The asm-offsets.s erroring could only happen when the processor type isn't selected. With -mm4, the way to choose your processor type has changed, and the old .config file isn't compatible with the new way. It's a y/n thing as opposed to a list of processors and you choose one.

----------

## firaX

 *Quote:*   

>   CC      drivers/scsi/sr.o
> 
> drivers/scsi/sr.c: In function `get_capabilities':
> 
> drivers/scsi/sr.c:851: warning: ISO C90 forbids mixed declarations and code
> ...

 

Hm wont compile for me (seems to be a scsi problem / SCSI CD-Rom problem , built in btw)

ps: Thinking about it...could it be a problem with the "CD packet writing" patch? as the error mentions "sr_packet" ...i ve disabled packet writing btw.

update: Enabling packet writing didnt help either  :Sad: Last edited by firaX on Mon Jan 19, 2004 5:39 pm; edited 1 time in total

----------

## ares

https://forums.gentoo.org/viewtopic.php?t=125170&postdays=0&postorder=asc&start=50

----------

## firaX

i m sorry for not reading the entire thread, thank you the problem is fixed  :Smile: 

----------

## firaX

argh now "aRts" gives me a CPU overload error (gets my cpu to 100% then shuts itsself down). Any solution to this? I ve got alsa libs etc to 1.0.1 so it should be compatible with the alsa kernel drivers... :/

----------

## ledskof

@petrjanda

If you're the kind of guy whose system partitions consist of /boot, swap, and /, you will have a tough time of it if you don't have another hard drive.

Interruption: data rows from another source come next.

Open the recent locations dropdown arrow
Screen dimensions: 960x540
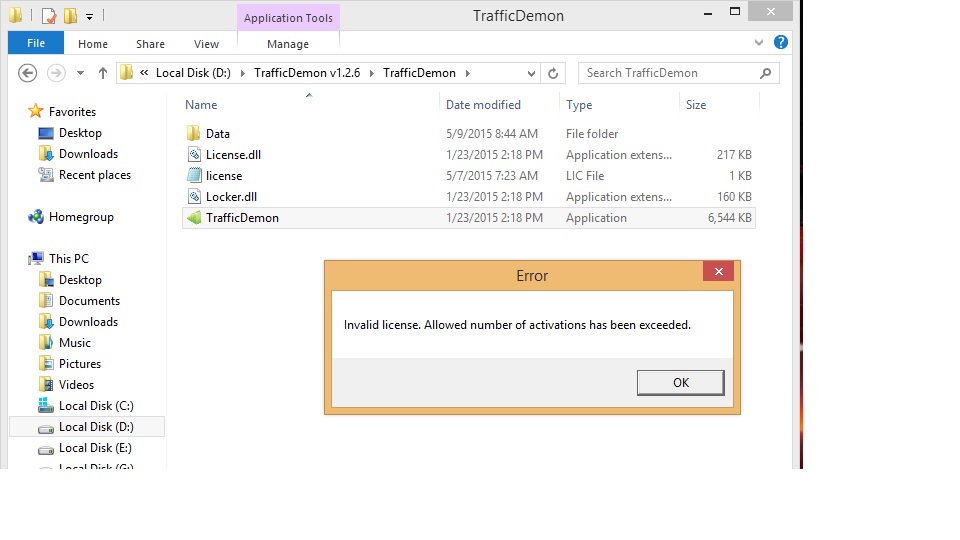point(80,73)
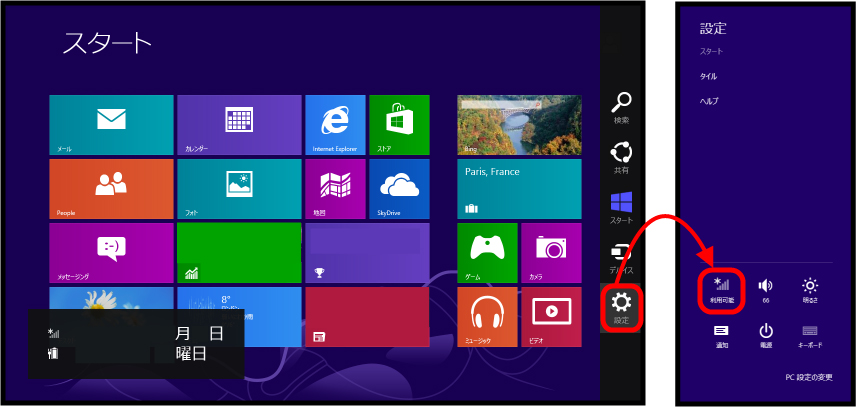Open the Settings (設定) charm
The width and height of the screenshot is (856, 407).
tap(621, 305)
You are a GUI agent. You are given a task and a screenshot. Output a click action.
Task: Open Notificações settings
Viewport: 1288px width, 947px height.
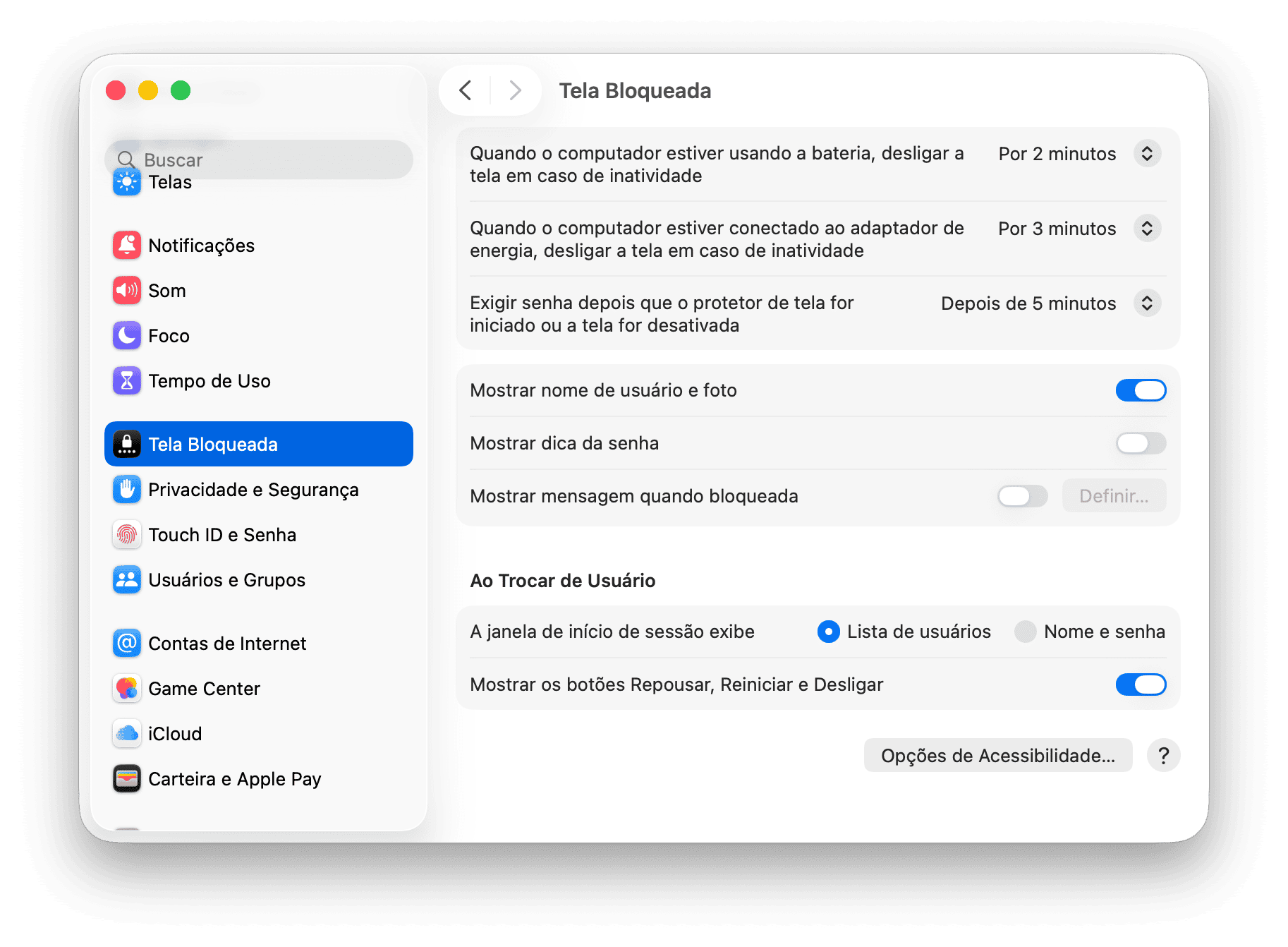(x=201, y=246)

I just built a reiser4 base system in a chroot jail, copied it over to another partition, booted, then built my other system partitions and copied everything over "cp -Rvg"

working good.

It would be nice to just make a livecd with reiser4 though. I'll definitely do that after reiser4 goes stable. There's no telling how long it will take gentoo to support it heh.

----------

## Jake

For those thinking about using rieser4, I've been using it for /usr and /opt for almost two weeks with no trouble yet besides unmounting (no corruption, just an oops).

----------

## firaX

not that i wish to annoy ppl, but anyone have any solution for applying the latest supermount patch? i get a "HUNK Failed" in the very end :-/

----------

## aderio

Dumb Question of the day?  Can I convert a partition to Reiserfs "on the fly" at risk or do I need to copy it to another partition and then copy back again?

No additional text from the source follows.